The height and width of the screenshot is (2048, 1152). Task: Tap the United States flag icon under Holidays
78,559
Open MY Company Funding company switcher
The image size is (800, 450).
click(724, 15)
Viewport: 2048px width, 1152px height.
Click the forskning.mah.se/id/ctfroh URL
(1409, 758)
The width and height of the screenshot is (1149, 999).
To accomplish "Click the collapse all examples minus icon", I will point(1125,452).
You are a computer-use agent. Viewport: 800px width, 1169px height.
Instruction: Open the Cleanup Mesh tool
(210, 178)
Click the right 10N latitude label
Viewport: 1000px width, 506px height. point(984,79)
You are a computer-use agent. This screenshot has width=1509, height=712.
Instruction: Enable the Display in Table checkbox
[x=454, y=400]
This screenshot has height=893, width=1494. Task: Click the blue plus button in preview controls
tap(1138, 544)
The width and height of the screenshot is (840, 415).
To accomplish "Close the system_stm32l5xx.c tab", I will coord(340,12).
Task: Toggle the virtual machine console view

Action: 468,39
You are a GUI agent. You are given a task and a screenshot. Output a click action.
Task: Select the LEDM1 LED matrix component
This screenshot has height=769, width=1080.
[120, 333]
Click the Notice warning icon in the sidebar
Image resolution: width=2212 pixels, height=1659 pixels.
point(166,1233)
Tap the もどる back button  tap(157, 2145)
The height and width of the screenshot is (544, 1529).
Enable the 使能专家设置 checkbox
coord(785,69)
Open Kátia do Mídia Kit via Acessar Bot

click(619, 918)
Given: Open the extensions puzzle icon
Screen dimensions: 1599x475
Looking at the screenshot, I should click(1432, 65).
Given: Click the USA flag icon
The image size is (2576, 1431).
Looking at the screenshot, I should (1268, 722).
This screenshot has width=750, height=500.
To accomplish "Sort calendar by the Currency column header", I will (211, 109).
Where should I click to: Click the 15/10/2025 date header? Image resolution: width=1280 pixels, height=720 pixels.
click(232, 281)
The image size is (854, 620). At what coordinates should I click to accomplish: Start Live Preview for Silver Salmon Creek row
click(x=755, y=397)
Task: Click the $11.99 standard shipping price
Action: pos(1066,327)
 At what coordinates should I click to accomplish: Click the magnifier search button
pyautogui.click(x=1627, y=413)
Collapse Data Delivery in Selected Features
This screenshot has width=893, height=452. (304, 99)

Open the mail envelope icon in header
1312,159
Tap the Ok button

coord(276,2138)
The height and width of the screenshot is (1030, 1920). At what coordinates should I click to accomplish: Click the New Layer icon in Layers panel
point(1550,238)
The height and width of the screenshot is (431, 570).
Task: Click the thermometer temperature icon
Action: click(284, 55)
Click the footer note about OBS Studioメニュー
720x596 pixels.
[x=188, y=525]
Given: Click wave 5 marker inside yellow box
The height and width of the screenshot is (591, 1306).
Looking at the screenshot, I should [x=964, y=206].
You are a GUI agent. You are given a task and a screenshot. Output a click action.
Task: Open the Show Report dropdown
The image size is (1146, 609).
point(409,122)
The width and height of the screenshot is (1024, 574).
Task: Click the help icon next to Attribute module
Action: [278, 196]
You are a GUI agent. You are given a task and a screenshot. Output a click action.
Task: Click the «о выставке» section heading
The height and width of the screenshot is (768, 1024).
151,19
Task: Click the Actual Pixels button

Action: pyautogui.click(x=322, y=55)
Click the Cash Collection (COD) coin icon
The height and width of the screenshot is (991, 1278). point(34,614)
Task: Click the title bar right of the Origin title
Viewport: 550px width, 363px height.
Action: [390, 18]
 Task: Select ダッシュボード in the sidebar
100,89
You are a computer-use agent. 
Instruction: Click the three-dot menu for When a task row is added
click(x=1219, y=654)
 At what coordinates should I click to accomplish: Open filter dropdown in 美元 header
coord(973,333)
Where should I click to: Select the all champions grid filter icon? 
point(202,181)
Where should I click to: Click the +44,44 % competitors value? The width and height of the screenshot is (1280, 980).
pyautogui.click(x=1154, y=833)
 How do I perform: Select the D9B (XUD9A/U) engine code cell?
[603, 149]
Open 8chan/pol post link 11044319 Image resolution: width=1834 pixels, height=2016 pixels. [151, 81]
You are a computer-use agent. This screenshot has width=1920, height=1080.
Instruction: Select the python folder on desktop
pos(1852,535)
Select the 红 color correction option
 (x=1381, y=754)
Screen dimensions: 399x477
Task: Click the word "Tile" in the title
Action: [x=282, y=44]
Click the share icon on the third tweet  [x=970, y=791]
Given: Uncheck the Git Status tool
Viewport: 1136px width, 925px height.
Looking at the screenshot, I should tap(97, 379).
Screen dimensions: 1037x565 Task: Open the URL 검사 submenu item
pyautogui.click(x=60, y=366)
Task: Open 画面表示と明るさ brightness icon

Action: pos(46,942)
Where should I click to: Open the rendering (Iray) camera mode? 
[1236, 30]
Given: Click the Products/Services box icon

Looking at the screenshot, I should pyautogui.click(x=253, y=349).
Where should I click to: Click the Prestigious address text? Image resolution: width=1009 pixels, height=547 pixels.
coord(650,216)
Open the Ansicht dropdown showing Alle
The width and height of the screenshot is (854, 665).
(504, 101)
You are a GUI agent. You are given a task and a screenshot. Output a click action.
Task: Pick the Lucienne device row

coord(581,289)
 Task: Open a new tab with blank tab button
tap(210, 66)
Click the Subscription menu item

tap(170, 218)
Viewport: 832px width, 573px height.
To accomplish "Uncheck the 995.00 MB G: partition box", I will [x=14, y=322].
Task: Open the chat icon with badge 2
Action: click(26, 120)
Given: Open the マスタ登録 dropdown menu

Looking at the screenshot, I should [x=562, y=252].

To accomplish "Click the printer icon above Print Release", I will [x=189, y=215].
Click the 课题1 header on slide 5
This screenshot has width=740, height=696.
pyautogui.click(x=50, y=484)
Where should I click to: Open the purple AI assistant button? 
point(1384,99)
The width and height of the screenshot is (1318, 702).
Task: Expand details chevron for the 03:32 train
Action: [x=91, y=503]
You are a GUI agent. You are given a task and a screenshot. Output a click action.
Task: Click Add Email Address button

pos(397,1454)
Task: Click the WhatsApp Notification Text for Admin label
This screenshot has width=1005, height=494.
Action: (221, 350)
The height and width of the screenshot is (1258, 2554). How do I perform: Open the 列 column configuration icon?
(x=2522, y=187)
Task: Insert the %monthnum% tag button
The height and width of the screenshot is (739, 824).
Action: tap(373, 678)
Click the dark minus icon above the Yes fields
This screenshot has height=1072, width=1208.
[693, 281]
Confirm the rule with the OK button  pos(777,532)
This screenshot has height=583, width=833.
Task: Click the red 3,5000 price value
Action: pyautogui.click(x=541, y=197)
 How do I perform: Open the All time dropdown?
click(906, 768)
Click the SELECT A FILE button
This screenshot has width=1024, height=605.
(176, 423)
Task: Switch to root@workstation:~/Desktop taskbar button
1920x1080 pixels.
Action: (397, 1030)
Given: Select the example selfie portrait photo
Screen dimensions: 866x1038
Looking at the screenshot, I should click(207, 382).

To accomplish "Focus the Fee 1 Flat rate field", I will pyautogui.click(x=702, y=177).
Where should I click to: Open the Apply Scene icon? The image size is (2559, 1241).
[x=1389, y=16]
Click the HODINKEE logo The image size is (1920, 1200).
* * *
Put each line of the data above into a Markdown table with the columns Row and Line, numbering the rows and leaving out blank lines.

| Row | Line |
|---|---|
| 1 | The height and width of the screenshot is (2048, 1152). Task: Tap the United States flag icon under Holidays |
| 2 | 78,559 |
| 3 | Open MY Company Funding company switcher |
| 4 | The image size is (800, 450). |
| 5 | click(724, 15) |
| 6 | Viewport: 2048px width, 1152px height. |
| 7 | Click the forskning.mah.se/id/ctfroh URL |
| 8 | (1409, 758) |
| 9 | The width and height of the screenshot is (1149, 999). |
| 10 | To accomplish "Click the collapse all examples minus icon", I will point(1125,452). |
| 11 | You are a computer-use agent. Viewport: 800px width, 1169px height. |
| 12 | Instruction: Open the Cleanup Mesh tool |
| 13 | (210, 178) |
| 14 | Click the right 10N latitude label |
| 15 | Viewport: 1000px width, 506px height. point(984,79) |
| 16 | You are a computer-use agent. This screenshot has width=1509, height=712. |
| 17 | Instruction: Enable the Display in Table checkbox |
| 18 | [x=454, y=400] |
| 19 | This screenshot has height=893, width=1494. Task: Click the blue plus button in preview controls |
| 20 | tap(1138, 544) |
| 21 | The width and height of the screenshot is (840, 415). |
| 22 | To accomplish "Close the system_stm32l5xx.c tab", I will coord(340,12). |
| 23 | Task: Toggle the virtual machine console view |
| 24 | Action: 468,39 |
| 25 | You are a GUI agent. You are given a task and a screenshot. Output a click action. |
| 26 | Task: Select the LEDM1 LED matrix component |
| 27 | This screenshot has height=769, width=1080. |
| 28 | [120, 333] |
| 29 | Click the Notice warning icon in the sidebar |
| 30 | Image resolution: width=2212 pixels, height=1659 pixels. |
| 31 | point(166,1233) |
| 32 | Tap the もどる back button  tap(157, 2145) |
| 33 | The height and width of the screenshot is (544, 1529). |
| 34 | Enable the 使能专家设置 checkbox |
| 35 | coord(785,69) |
| 36 | Open Kátia do Mídia Kit via Acessar Bot |
| 37 | click(619, 918) |
| 38 | Given: Open the extensions puzzle icon |
| 39 | Screen dimensions: 1599x475 |
| 40 | Looking at the screenshot, I should click(1432, 65). |
| 41 | Given: Click the USA flag icon |
| 42 | The image size is (2576, 1431). |
| 43 | Looking at the screenshot, I should (1268, 722). |
| 44 | This screenshot has width=750, height=500. |
| 45 | To accomplish "Sort calendar by the Currency column header", I will (211, 109). |
| 46 | Where should I click to: Click the 15/10/2025 date header? Image resolution: width=1280 pixels, height=720 pixels. |
| 47 | click(232, 281) |
| 48 | The image size is (854, 620). At what coordinates should I click to accomplish: Start Live Preview for Silver Salmon Creek row |
| 49 | click(x=755, y=397) |
| 50 | Task: Click the $11.99 standard shipping price |
| 51 | Action: pos(1066,327) |
| 52 |  At what coordinates should I click to accomplish: Click the magnifier search button |
| 53 | pyautogui.click(x=1627, y=413) |
| 54 | Collapse Data Delivery in Selected Features |
| 55 | This screenshot has width=893, height=452. (304, 99) |
| 56 | Open the mail envelope icon in header |
| 57 | 1312,159 |
| 58 | Tap the Ok button |
| 59 | coord(276,2138) |
| 60 | The height and width of the screenshot is (1030, 1920). At what coordinates should I click to accomplish: Click the New Layer icon in Layers panel |
| 61 | point(1550,238) |
| 62 | The height and width of the screenshot is (431, 570). |
| 63 | Task: Click the thermometer temperature icon |
| 64 | Action: click(284, 55) |
| 65 | Click the footer note about OBS Studioメニュー |
| 66 | 720x596 pixels. |
| 67 | [x=188, y=525] |
| 68 | Given: Click wave 5 marker inside yellow box |
| 69 | The height and width of the screenshot is (591, 1306). |
| 70 | Looking at the screenshot, I should [x=964, y=206]. |
| 71 | You are a GUI agent. You are given a task and a screenshot. Output a click action. |
| 72 | Task: Open the Show Report dropdown |
| 73 | The image size is (1146, 609). |
| 74 | point(409,122) |
| 75 | The width and height of the screenshot is (1024, 574). |
| 76 | Task: Click the help icon next to Attribute module |
| 77 | Action: [278, 196] |
| 78 | You are a GUI agent. You are given a task and a screenshot. Output a click action. |
| 79 | Task: Click the «о выставке» section heading |
| 80 | The height and width of the screenshot is (768, 1024). |
| 81 | 151,19 |
| 82 | Task: Click the Actual Pixels button |
| 83 | Action: pyautogui.click(x=322, y=55) |
| 84 | Click the Cash Collection (COD) coin icon |
| 85 | The height and width of the screenshot is (991, 1278). point(34,614) |
| 86 | Task: Click the title bar right of the Origin title |
| 87 | Viewport: 550px width, 363px height. |
| 88 | Action: [390, 18] |
| 89 |  Task: Select ダッシュボード in the sidebar |
| 90 | 100,89 |
| 91 | You are a computer-use agent.  |
| 92 | Instruction: Click the three-dot menu for When a task row is added |
| 93 | click(x=1219, y=654) |
| 94 |  At what coordinates should I click to accomplish: Open filter dropdown in 美元 header |
| 95 | coord(973,333) |
| 96 | Where should I click to: Select the all champions grid filter icon?  |
| 97 | point(202,181) |
| 98 | Where should I click to: Click the +44,44 % competitors value? The width and height of the screenshot is (1280, 980). |
| 99 | pyautogui.click(x=1154, y=833) |
| 100 |  How do I perform: Select the D9B (XUD9A/U) engine code cell? |
| 101 | [603, 149] |
| 102 | Open 8chan/pol post link 11044319 Image resolution: width=1834 pixels, height=2016 pixels. [151, 81] |
| 103 | You are a computer-use agent. This screenshot has width=1920, height=1080. |
| 104 | Instruction: Select the python folder on desktop |
| 105 | pos(1852,535) |
| 106 | Select the 红 color correction option |
| 107 |  (x=1381, y=754) |
| 108 | Screen dimensions: 399x477 |
| 109 | Task: Click the word "Tile" in the title |
| 110 | Action: [x=282, y=44] |
| 111 | Click the share icon on the third tweet  [x=970, y=791] |
| 112 | Given: Uncheck the Git Status tool |
| 113 | Viewport: 1136px width, 925px height. |
| 114 | Looking at the screenshot, I should tap(97, 379). |
| 115 | Screen dimensions: 1037x565 Task: Open the URL 검사 submenu item |
| 116 | pyautogui.click(x=60, y=366) |
| 117 | Task: Open 画面表示と明るさ brightness icon |
| 118 | Action: pos(46,942) |
| 119 | Where should I click to: Open the rendering (Iray) camera mode?  |
| 120 | [1236, 30] |
| 121 | Given: Click the Products/Services box icon |
| 122 | Looking at the screenshot, I should pyautogui.click(x=253, y=349). |
| 123 | Where should I click to: Click the Prestigious address text? Image resolution: width=1009 pixels, height=547 pixels. |
| 124 | coord(650,216) |
| 125 | Open the Ansicht dropdown showing Alle |
| 126 | The width and height of the screenshot is (854, 665). |
| 127 | (504, 101) |
| 128 | You are a GUI agent. You are given a task and a screenshot. Output a click action. |
| 129 | Task: Pick the Lucienne device row |
| 130 | coord(581,289) |
| 131 |  Task: Open a new tab with blank tab button |
| 132 | tap(210, 66) |
| 133 | Click the Subscription menu item |
| 134 | tap(170, 218) |
| 135 | Viewport: 832px width, 573px height. |
| 136 | To accomplish "Uncheck the 995.00 MB G: partition box", I will [x=14, y=322]. |
| 137 | Task: Open the chat icon with badge 2 |
| 138 | Action: click(26, 120) |
| 139 | Given: Open the マスタ登録 dropdown menu |
| 140 | Looking at the screenshot, I should [x=562, y=252]. |
| 141 | To accomplish "Click the printer icon above Print Release", I will [x=189, y=215]. |
| 142 | Click the 课题1 header on slide 5 |
| 143 | This screenshot has width=740, height=696. |
| 144 | pyautogui.click(x=50, y=484) |
| 145 | Where should I click to: Open the purple AI assistant button?  |
| 146 | point(1384,99) |
| 147 | The width and height of the screenshot is (1318, 702). |
| 148 | Task: Expand details chevron for the 03:32 train |
| 149 | Action: [x=91, y=503] |
| 150 | You are a GUI agent. You are given a task and a screenshot. Output a click action. |
| 151 | Task: Click Add Email Address button |
| 152 | pos(397,1454) |
| 153 | Task: Click the WhatsApp Notification Text for Admin label |
| 154 | This screenshot has width=1005, height=494. |
| 155 | Action: (221, 350) |
| 156 | The height and width of the screenshot is (1258, 2554). How do I perform: Open the 列 column configuration icon? |
| 157 | (x=2522, y=187) |
| 158 | Task: Insert the %monthnum% tag button |
| 159 | The height and width of the screenshot is (739, 824). |
| 160 | Action: tap(373, 678) |
| 161 | Click the dark minus icon above the Yes fields |
| 162 | This screenshot has height=1072, width=1208. |
| 163 | [693, 281] |
| 164 | Confirm the rule with the OK button  pos(777,532) |
| 165 | This screenshot has height=583, width=833. |
| 166 | Task: Click the red 3,5000 price value |
| 167 | Action: pyautogui.click(x=541, y=197) |
| 168 |  How do I perform: Open the All time dropdown? |
| 169 | click(906, 768) |
| 170 | Click the SELECT A FILE button |
| 171 | This screenshot has width=1024, height=605. |
| 172 | (176, 423) |
| 173 | Task: Switch to root@workstation:~/Desktop taskbar button |
| 174 | 1920x1080 pixels. |
| 175 | Action: (397, 1030) |
| 176 | Given: Select the example selfie portrait photo |
| 177 | Screen dimensions: 866x1038 |
| 178 | Looking at the screenshot, I should click(207, 382). |
| 179 | To accomplish "Focus the Fee 1 Flat rate field", I will pyautogui.click(x=702, y=177). |
| 180 | Where should I click to: Open the Apply Scene icon? The image size is (2559, 1241). |
| 181 | [x=1389, y=16] |
| 182 | Click the HODINKEE logo The image size is (1920, 1200). |